ImageAn amused Shelter Khilongwa being told her employers have been living on peanut butter sandwiches fro two weeks.

 

 

 

Tens of thousands of Batswana allergic to housework bowed and thanked their Maker this week as their overworked and underappreciated Zimbabwean house-helps started trickling through the border fence holes, returning from the recent Christmas holidays. The festive break is said to have crippled many a household across the country as a majority of homeowners along with their spoilt children cannot perform even the most basic of tasks as pick up a broom and sweep.

 

“I watched CNN the whole of last week crossing my fingers there wouldn’t be a report of a mass shooting in Mutare or the Zim border being bombed or something”, said a relieved self-professed couch potato Mavis Kgang, a Gaborone bank teller.

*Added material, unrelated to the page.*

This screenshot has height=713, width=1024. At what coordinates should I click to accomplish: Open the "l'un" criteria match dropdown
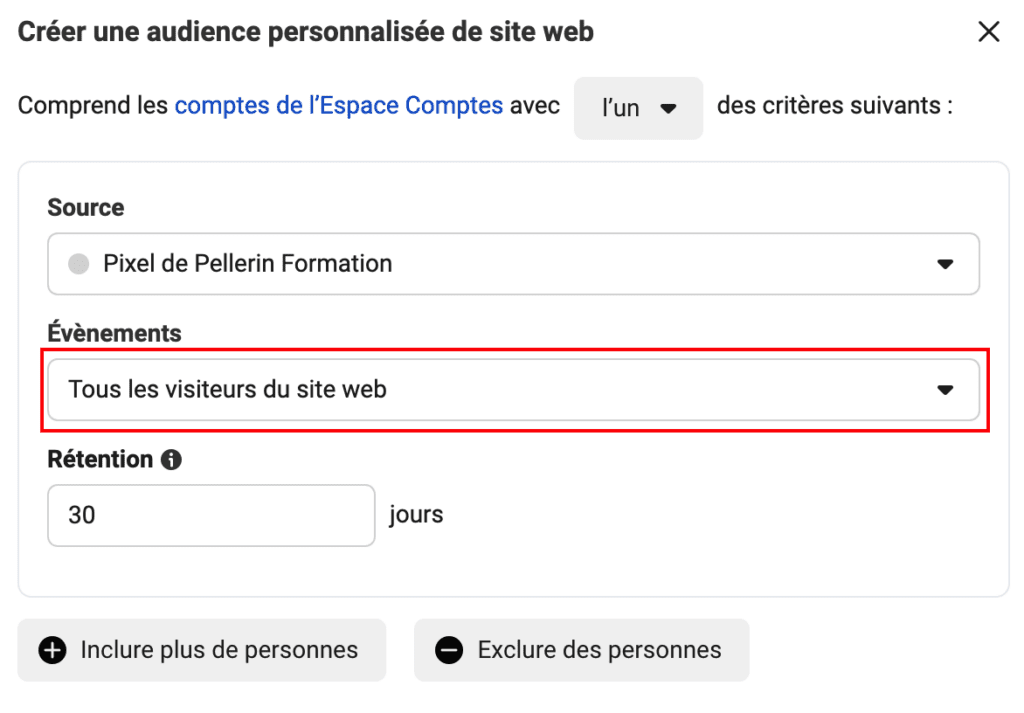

“I was forced to feed my family takeaways the whole time as Marvelous (Rwelengera, the maid) was not here to cook. Worse, I had to buy my husband new boxer shorts every single day because only she (Marvelous) knows where the clean ones are. Of course if she was here she’d wash the ones piled up, along with my panties.”

 

The absence of the holidaying maids is said to have reached epidemic status across workplaces Monday as 78% of workers showed up with either creased collars, wrinkled shirts, unkempt hair, mismatched socks, dirty shoes or skirts stained with drops of mayonnaise (or at least what looked like mayonnaise).

Most bosses however, were quite understanding as they were going through the same ordeal themselves, having showed up an hour late to work, owing to no one waking them up.

 

But disorganized households might not have been the biggest worry, Batswana reported, as many of them had to face some ugly truths with no one to blame but their own family members.

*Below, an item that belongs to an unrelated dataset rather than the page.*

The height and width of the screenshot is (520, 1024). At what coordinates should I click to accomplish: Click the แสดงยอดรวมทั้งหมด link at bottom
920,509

 “I’ve been noticing some really strange things around here. First some money went missing. Next half a dozen plates got broken, the phone bill skyrocketed, and just yesterday I find my sex toy in the top drawer and not the bottom one where I usually put it. And it had clearly been in recent use.” a puzzled Jwaneng resident Irene Katlholo told The Clay Cow.

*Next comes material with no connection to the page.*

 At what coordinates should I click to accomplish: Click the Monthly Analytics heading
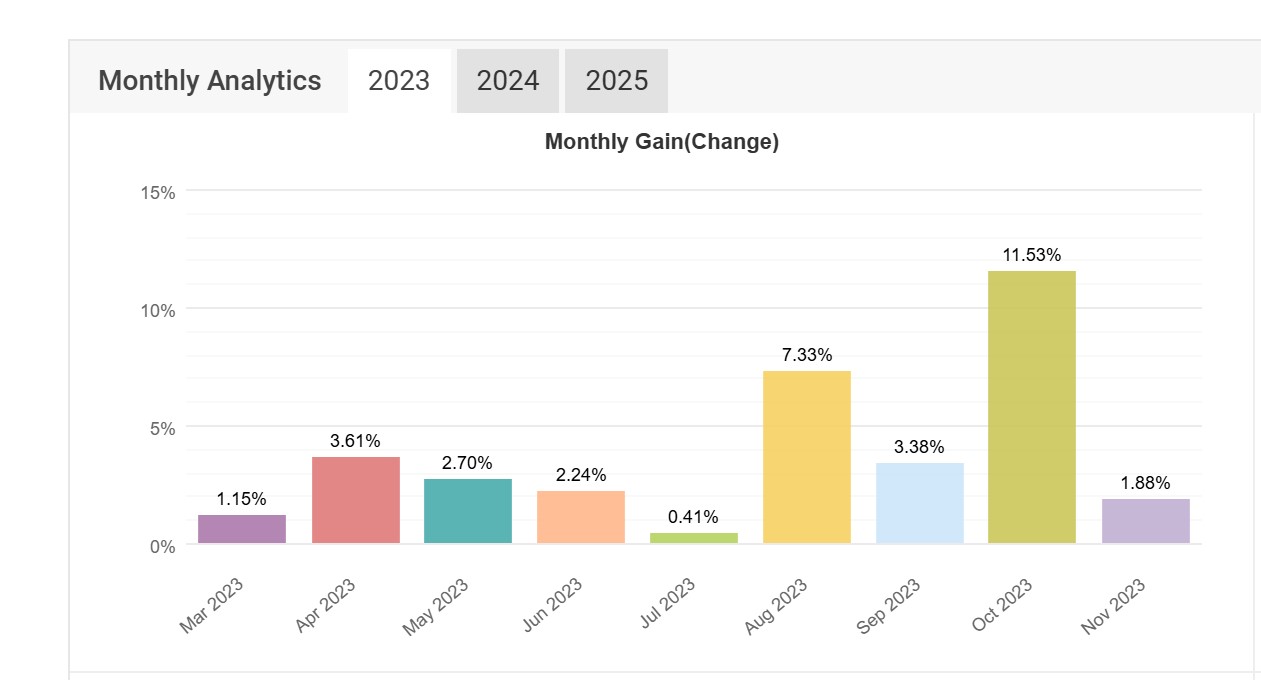tap(209, 81)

“Now naturally, this would all be Nominee’s (the maid) doing.  All of it. But it’s just Richard and I in this house, no one else. Obviously Nominee has some mystical powers and is doing this from Bulawayo, right? Or could my husband be…the sex toy….could he have gotten curious and….” the poor lady queried, stuttering and holding back the tears.

 

Having suffered the nightmare of their helpers’ absence for what seemed like eternity, Batswana across the country swore to lock them indoors 24/7 and work them like slaves without showing even a shred of appreciation while making sure  to underpay them.

It was unanimously agreed that all Zimbabwean housemaids would not be let off to Masvingo, Hwange and Kadoma for the upcoming Easter holidays.